LHP BPK 2024 mengungkap berbagai pelanggaran dalam pengelolaan anggaran 2023 dan 2024 termasuk:
1.Kekurangan volume & spesifikasi tidak sesuai kontrak
2.Administrasi pengadaan barang & jasa tidak tertib
3.Realisasi belanja konsultasi tidak sesuai kondisi lapangan
4.Rencana Umum Pengadaan (RUP) tidak diumumkan di SIRUP
Opini BPK: Tidak Menyatakan Pendapat (TMP) terhadap Laporan Keuangan 2023, karena:
Pengendalian belanja daerah lemah
Pencatatan aset daerah tidak akurat
Temuan ini menunjukkan lemahnya transparansi, pengawasan, dan kepatuhan terhadap regulasi dalam pengelolaan proyek Dinas PUPR Kepulauan Meranti.
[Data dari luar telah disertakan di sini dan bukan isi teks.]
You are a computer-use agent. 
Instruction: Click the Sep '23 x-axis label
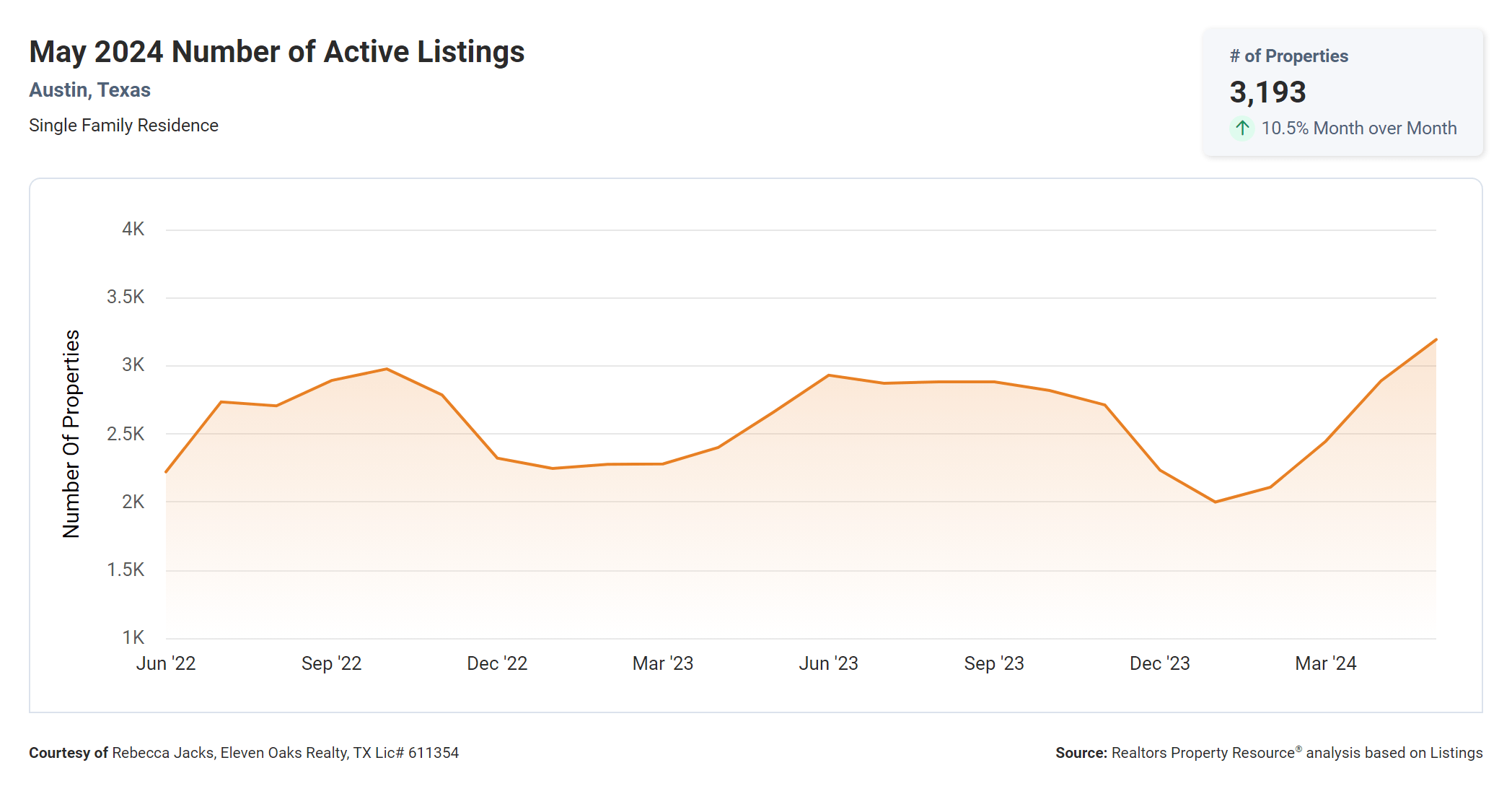(994, 663)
Asumsi liar berkembang liar di tengah.masyarakat, sejumlah pihak sudah meragukan integritas Kejaksaan maupun KPK atas dugaan kasus di Kepulauan Meranti, bahkan publik menduga aparat bermain mata dan menjadikan pejabat tersebut “mesin ATM”, tudingan serius dan grativikasi yang belum bisa dibuktikan kebenarannya, isu yang berkembang tersebut kemungkinan besar ditimbulkan akibat kekecewaan masyarakat melihat tidak ada ketegasan dalam penegakkan hukum.
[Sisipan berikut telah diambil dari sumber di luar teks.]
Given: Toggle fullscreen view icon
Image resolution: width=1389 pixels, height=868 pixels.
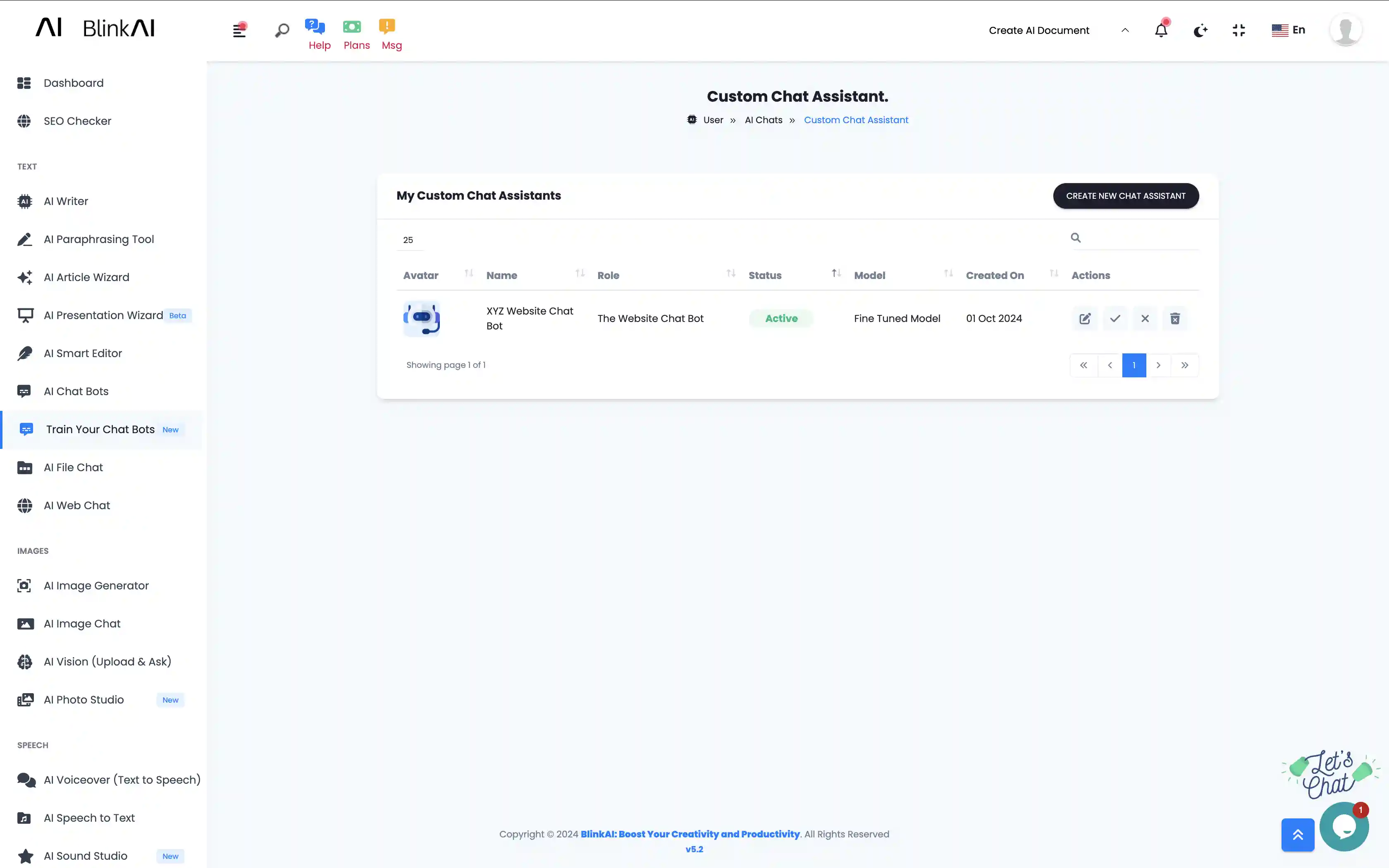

Publik mempertanyakan integritas KPK dalam menangani kasus ini, terutama setelah Kepala Dinas PUPR Kepulauan Meranti, Fajar Triasmoko, diperiksa tetapi tidak ada keterangan apapun atas pemeriksaan tersebut, Masyarakat berharap Kejaksaan dan KPK dapat bertindak tegas dan transparan dalam mengusut tuntas kasus dugaan korupsi ini, mengingat besarnya anggaran yang diduga diselewengkan dan dampaknya terhadap pembangunan di Kepulauan Meranti.
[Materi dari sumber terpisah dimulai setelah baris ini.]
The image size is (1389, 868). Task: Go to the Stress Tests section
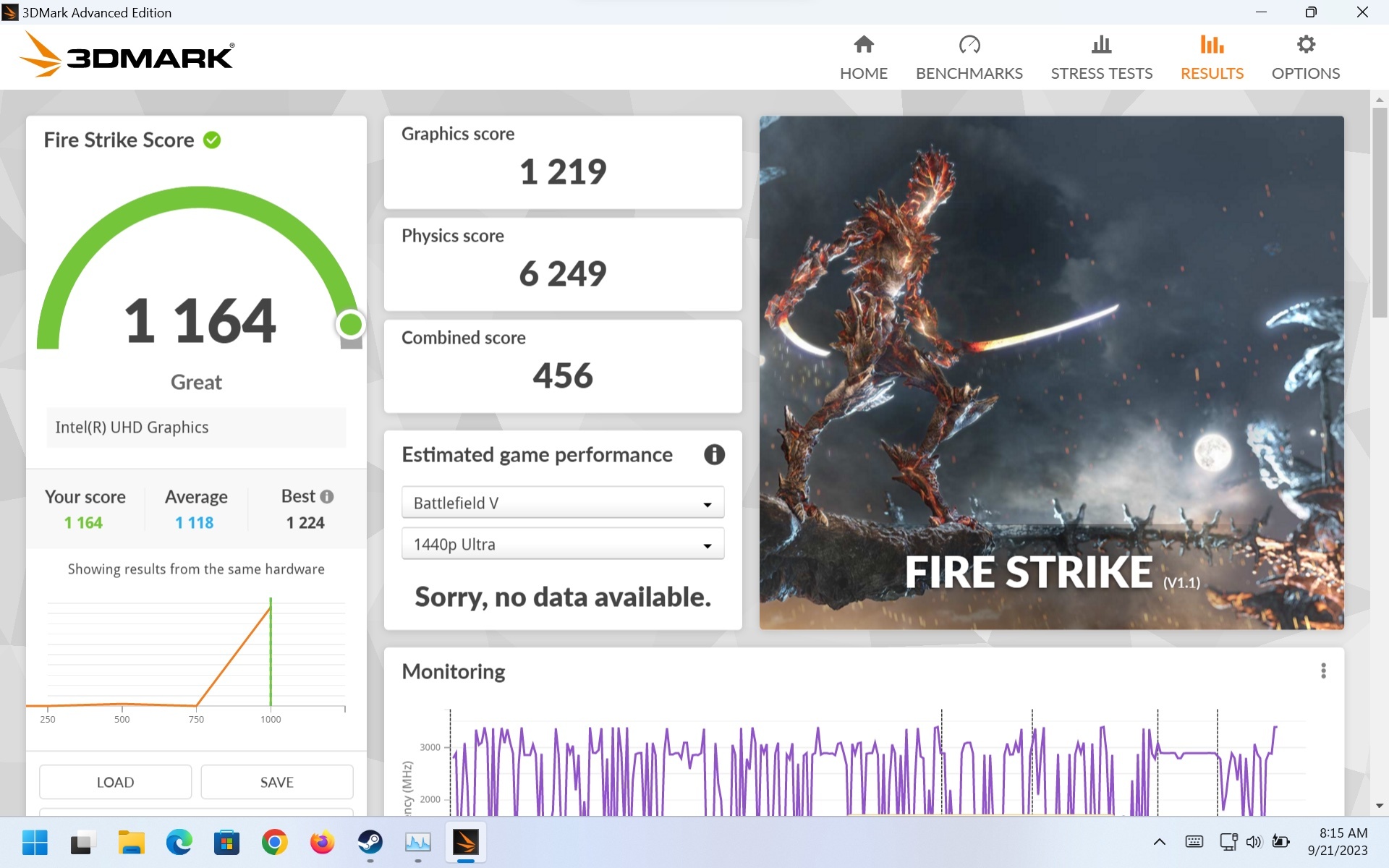click(x=1101, y=58)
Dengan adanya temuan dan tindakan terbaru ini, diharapkan aparat penegak hukum dapat segera mengambil langkah konkret untuk menindaklanjuti dugaan penyimpangan yang terjadi, serta memastikan bahwa praktik korupsi tidak lagi menghambat pembangunan dan kesejahteraan masyarakat di Kepulauan Meranti.
Berita ditayangkan sebelumnya sudah mengkonfirmasi terlebih dahulu kepada sekretaris PUPR Rahmat Kurnia, hingga sampai sekarang tidak mendapatkan respon, dan sebelum nya mereka sudah membantah semua tudingan terkait berita yang ditayangkan oleh mataxpost.